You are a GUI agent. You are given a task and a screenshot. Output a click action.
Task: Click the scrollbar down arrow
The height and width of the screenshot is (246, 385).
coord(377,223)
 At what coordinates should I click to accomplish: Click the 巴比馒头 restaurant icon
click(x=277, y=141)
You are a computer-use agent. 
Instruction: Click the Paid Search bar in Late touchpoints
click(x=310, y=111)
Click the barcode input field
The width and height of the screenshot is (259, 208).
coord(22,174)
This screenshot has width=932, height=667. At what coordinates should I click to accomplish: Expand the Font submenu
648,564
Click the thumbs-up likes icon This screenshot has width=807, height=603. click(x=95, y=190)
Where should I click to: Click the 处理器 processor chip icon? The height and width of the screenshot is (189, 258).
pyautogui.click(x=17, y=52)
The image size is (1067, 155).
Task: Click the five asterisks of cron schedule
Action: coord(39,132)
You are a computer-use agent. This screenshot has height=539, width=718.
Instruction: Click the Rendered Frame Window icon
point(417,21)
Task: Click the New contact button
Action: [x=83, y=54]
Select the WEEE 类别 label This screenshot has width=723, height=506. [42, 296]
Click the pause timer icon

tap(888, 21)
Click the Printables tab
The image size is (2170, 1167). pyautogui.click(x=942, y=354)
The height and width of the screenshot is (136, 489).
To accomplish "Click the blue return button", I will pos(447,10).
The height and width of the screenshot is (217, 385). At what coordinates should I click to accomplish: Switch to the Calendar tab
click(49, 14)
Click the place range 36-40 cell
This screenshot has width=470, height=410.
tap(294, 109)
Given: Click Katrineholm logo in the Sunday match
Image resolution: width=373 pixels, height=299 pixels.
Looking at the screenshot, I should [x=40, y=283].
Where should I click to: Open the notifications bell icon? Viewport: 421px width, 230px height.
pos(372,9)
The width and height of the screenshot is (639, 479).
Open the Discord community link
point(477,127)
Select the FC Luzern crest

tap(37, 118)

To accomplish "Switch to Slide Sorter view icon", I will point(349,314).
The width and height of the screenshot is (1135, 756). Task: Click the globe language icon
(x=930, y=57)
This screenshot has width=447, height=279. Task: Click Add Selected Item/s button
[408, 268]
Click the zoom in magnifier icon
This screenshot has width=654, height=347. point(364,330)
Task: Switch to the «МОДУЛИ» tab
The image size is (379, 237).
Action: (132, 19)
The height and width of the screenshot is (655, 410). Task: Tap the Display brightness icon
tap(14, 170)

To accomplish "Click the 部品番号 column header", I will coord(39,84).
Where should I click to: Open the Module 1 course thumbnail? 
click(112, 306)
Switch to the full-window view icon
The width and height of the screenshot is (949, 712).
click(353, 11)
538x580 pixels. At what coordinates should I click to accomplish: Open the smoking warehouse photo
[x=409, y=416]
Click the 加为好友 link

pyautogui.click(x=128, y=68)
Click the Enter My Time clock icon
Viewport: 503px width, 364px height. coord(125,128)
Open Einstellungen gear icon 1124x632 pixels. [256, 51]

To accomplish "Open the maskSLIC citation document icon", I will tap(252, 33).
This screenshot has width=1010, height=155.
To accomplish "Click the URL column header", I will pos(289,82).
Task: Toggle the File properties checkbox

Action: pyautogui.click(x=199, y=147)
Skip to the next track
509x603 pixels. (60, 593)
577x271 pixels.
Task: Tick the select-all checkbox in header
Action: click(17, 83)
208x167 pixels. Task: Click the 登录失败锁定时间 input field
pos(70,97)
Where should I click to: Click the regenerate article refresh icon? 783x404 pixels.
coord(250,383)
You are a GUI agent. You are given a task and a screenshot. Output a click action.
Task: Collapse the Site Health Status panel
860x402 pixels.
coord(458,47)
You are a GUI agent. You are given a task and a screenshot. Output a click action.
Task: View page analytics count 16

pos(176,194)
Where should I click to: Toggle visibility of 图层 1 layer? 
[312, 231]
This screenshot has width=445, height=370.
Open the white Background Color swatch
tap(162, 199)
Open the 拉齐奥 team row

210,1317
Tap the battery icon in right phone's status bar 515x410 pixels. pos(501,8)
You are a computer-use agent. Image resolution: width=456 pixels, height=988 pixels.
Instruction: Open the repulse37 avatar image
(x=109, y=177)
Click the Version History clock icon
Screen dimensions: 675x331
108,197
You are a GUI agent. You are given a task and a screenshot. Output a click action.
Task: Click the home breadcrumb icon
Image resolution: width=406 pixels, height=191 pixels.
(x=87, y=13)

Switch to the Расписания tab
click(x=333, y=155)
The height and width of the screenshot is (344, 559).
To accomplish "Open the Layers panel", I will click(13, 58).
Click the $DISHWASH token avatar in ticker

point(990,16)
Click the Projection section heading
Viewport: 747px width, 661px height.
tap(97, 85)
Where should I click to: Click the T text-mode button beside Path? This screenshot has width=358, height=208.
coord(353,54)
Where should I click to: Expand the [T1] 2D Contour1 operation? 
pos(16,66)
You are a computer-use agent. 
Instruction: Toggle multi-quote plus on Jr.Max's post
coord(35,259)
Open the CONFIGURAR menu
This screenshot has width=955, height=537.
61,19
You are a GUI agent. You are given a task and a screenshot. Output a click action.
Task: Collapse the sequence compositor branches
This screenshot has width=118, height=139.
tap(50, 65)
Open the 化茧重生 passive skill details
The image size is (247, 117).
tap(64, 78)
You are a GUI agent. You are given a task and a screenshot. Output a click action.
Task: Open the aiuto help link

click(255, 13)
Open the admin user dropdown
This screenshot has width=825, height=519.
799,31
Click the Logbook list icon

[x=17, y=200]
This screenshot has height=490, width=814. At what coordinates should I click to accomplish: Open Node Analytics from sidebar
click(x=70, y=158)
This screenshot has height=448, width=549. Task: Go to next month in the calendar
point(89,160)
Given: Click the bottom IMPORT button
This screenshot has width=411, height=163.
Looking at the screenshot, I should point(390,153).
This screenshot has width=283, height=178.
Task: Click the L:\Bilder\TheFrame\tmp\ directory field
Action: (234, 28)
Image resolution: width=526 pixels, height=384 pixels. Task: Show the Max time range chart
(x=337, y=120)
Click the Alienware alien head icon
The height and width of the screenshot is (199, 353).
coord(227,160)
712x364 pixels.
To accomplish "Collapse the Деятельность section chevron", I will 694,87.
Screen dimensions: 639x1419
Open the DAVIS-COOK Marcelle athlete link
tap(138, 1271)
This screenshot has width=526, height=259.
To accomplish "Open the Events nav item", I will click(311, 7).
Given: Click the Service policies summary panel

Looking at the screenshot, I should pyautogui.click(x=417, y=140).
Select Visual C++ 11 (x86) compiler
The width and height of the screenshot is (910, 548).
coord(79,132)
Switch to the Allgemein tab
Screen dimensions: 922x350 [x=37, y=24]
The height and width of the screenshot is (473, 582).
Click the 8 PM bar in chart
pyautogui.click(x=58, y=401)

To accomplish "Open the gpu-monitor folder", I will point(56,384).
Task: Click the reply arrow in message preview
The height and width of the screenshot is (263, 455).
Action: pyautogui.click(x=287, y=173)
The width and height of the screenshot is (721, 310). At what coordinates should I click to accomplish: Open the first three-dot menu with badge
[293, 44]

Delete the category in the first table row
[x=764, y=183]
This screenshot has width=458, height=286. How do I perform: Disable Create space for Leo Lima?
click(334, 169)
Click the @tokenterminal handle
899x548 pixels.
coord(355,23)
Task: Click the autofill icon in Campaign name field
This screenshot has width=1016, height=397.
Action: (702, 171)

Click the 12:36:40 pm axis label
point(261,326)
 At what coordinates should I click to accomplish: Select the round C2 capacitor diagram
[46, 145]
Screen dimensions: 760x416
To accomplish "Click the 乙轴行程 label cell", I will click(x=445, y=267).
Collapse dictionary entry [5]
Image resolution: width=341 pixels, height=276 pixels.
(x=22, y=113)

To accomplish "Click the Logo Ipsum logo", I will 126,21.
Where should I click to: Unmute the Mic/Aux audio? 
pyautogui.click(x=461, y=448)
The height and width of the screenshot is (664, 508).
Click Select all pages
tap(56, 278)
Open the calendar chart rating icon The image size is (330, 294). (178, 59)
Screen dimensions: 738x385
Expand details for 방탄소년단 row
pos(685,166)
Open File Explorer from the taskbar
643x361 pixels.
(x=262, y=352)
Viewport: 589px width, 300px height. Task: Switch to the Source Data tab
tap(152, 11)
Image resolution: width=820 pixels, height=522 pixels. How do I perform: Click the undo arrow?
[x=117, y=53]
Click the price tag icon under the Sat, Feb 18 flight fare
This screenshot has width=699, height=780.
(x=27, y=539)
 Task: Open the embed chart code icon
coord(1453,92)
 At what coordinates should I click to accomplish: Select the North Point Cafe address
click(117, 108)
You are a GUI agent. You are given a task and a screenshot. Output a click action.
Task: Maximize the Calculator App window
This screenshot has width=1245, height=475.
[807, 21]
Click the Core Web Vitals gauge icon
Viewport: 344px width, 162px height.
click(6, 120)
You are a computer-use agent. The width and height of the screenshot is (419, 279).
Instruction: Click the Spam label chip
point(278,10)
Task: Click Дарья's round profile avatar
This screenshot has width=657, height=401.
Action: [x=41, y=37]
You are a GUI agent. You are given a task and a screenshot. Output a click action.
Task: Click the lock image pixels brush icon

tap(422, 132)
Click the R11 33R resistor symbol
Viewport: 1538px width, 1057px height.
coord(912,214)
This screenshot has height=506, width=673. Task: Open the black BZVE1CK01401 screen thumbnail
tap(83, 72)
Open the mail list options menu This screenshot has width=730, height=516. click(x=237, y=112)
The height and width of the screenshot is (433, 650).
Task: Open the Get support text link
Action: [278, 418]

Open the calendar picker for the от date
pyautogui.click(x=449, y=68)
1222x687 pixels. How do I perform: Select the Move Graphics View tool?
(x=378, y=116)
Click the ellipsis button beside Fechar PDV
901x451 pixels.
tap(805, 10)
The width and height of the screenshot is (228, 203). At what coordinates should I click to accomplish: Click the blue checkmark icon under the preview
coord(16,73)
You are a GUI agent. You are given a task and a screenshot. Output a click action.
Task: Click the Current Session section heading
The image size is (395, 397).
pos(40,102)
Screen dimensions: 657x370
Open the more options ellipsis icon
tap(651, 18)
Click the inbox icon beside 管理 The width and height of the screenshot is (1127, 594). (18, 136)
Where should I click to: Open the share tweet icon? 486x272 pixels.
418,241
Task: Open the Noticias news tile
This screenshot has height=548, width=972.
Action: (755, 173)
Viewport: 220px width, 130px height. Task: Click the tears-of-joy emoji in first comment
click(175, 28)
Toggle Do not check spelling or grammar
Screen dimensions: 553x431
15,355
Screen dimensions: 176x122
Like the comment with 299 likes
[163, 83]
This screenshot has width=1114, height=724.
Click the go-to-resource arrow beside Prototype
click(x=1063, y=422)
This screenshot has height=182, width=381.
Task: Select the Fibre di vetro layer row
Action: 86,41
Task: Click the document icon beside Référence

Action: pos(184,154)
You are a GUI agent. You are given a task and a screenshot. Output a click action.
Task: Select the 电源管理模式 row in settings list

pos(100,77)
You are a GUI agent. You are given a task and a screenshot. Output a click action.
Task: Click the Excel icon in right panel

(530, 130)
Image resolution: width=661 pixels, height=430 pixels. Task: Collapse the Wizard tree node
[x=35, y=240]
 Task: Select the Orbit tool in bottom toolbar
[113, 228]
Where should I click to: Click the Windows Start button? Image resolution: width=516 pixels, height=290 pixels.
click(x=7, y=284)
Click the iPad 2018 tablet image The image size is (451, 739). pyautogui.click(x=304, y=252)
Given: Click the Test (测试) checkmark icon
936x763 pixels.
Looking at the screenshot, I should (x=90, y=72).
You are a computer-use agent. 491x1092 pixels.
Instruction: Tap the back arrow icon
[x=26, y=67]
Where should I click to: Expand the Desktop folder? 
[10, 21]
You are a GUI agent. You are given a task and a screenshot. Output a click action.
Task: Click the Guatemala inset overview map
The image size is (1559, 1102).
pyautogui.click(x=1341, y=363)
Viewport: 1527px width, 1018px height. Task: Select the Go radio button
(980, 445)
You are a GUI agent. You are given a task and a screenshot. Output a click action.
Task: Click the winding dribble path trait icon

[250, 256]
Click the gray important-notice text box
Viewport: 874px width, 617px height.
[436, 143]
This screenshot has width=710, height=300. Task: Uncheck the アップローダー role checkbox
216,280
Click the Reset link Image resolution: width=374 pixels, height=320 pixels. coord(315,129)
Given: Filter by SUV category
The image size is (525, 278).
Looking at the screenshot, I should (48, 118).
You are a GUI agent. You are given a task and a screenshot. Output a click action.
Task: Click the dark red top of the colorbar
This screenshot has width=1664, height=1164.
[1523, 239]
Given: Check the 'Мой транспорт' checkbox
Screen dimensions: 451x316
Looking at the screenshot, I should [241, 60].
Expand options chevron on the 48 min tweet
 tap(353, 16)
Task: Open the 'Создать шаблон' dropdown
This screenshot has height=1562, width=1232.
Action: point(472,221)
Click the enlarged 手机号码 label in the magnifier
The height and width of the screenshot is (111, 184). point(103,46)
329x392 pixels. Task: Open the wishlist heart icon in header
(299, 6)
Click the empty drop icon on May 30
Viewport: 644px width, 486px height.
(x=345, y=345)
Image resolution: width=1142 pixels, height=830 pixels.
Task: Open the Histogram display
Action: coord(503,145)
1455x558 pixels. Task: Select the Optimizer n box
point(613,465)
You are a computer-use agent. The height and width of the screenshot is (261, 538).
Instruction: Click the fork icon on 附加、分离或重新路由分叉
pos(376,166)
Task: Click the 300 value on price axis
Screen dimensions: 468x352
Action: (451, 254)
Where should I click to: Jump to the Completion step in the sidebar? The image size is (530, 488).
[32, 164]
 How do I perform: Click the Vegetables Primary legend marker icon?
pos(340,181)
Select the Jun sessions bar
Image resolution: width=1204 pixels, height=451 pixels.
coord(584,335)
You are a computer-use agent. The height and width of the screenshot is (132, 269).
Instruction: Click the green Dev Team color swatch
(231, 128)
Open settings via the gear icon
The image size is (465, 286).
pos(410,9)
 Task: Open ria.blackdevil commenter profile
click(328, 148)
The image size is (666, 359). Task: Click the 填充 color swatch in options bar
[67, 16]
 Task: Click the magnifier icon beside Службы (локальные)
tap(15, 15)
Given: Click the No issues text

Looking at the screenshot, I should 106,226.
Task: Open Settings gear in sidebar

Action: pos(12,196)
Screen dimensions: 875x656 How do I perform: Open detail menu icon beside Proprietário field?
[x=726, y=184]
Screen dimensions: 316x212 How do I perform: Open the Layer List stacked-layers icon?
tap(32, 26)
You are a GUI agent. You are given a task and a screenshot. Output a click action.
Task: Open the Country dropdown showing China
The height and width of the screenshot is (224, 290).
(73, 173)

▬▬▬▬▬▬▬▬▬▬

■ Work to complete ■
Copy every line in the data above that has the string "logo" in it.

■ Answer box ■
Given: Click Katrineholm logo in the Sunday match
To accomplish "Click the Logo Ipsum logo", I will 126,21.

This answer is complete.